▶ Provided text
I note by your profile you are not a Taekwon-Do person. If you were and were familiar with the works by the creator of the Chang Hun patterns of which Se Jong is one(which is not to say he didn't have input from other noteables) as compared to the works by others containing the same material, their is no comparison between the quality of the original a sn subsequent editions vis a vis detail and explanation and the work done by others such as Jhoon Rhee and He Il Cho. 

Note, this is not to demean other tremendous accomplishents and contributions by Jhoon Rhee and He Il Cho. However, having authoritative and definitive works on these patterns is not one of them.


----------



## Sukerkin (Mar 28, 2009)

I believe that first you might have to have an English slant on humourous holding up of 'mirrors' to a speaker to make a point but what was being referenced was an overly officious emphasis on detail.  

What might be termed 'nitpicking' or 'hair-splitting' if I was ever to speak so rudely to someone who was not a friend.

It was not in and of itself a serious question about whether 'you can fight' but rather a tangential allusion to where the focus should practically lie.


----------



## Earl Weiss (Mar 28, 2009)

Twin Fist said:


> Earl,
> 
> 
> The turns are performed as they are taught in the book by Hee Il Cho. Those books were published in the early 80's, if people are not performing it that way now, maybe THEY are the ones doing it wrong.....
> ...


----------



## Twin Fist (Mar 28, 2009)

No, I am not going to either. Several reasons.

1-katas get changed all the time

2- i dont sweat the small stuff

3- no way no how am I gonna tell Mr Shelton, who is very possibly the best kata man i have met in 25 years in the arts that his preference is wrong.....

4-lets just say that Choi wanted it the way you claim, ok, fine. Choi also came up with the stupidest thing in the history of TKD-sine wave- his judgement is therefore suspect.

5-i just dont care if anyone OTHER than my linaeage thinks I am doing it right. 

sorry if this seems rude, but, well, down in texas we have been doing TKD longer than the rest of the country, and we do it our own way and really? we dont care what anyone outside the family thinks


----------



## Tez3 (Mar 28, 2009)

Earl Weiss said:


> I note by your profile you are not a Taekwon-Do person. If you were and were familiar with the works by the creator of the Chang Hun patterns of which Se Jong is one(which is not to say he didn't have input from other noteables) as compared to the works by others containing the same material, their is no comparison between the quality of the original a sn subsequent editions vis a vis detail and explanation and the work done by others such as Jhoon Rhee and He Il Cho.
> 
> Note, this is not to demean other tremendous accomplishents and contributions by Jhoon Rhee and He Il Cho. However, having authoritative and definitive works on these patterns is not one of them.


 
Aha, my dear sir and there you would be wrong, I actually have a yellow belt in TKD.
I am familiar with all manner of men but pompous ones have never been my favourite.


----------



## Twin Fist (Mar 28, 2009)

and yet you love me

it's a mystery for the ages


----------



## Tez3 (Mar 28, 2009)

TF, you and I were made for each other.....:jediduel:


----------



## Earl Weiss (Mar 29, 2009)

Twin Fist said:


> No, I am not going to either. Several reasons.
> 
> 1-katas get changed all the time
> 
> ...


 
1. This one has been unchanged since 1965. Perhaps longer.

(Stored items)
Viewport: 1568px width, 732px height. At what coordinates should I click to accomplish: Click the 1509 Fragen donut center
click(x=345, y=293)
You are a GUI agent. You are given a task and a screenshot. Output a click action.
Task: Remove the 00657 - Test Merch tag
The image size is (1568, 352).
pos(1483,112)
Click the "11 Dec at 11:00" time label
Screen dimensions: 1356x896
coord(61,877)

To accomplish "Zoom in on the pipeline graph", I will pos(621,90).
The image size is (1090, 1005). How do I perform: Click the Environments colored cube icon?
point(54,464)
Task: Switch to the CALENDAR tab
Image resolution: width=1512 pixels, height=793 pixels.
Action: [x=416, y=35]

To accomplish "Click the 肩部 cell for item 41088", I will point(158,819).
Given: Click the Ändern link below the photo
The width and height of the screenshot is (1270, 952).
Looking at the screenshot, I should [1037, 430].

▶ Directives
1) Do these statements agree with the forum thread? (a) Tez3 holds a yellow belt in TKD. (b) Twin Fist says he has spent 15 years in the arts. (c) Earl Weiss says the pattern has been unchanged since 1965. Answer each with yes or no, and quote the words from the thread that decide it.
2) Which lines of the listing contain the string "point"? Pull out each of them.

▶ Responses for each task
1)
(a) Yes: "I actually have a yellow belt in TKD."
(b) No: "the best kata man i have met in 25 years in the arts"
(c) Yes: "This one has been unchanged since 1965."

2)
point(54,464)
To accomplish "Click the 肩部 cell for item 41088", I will point(158,819).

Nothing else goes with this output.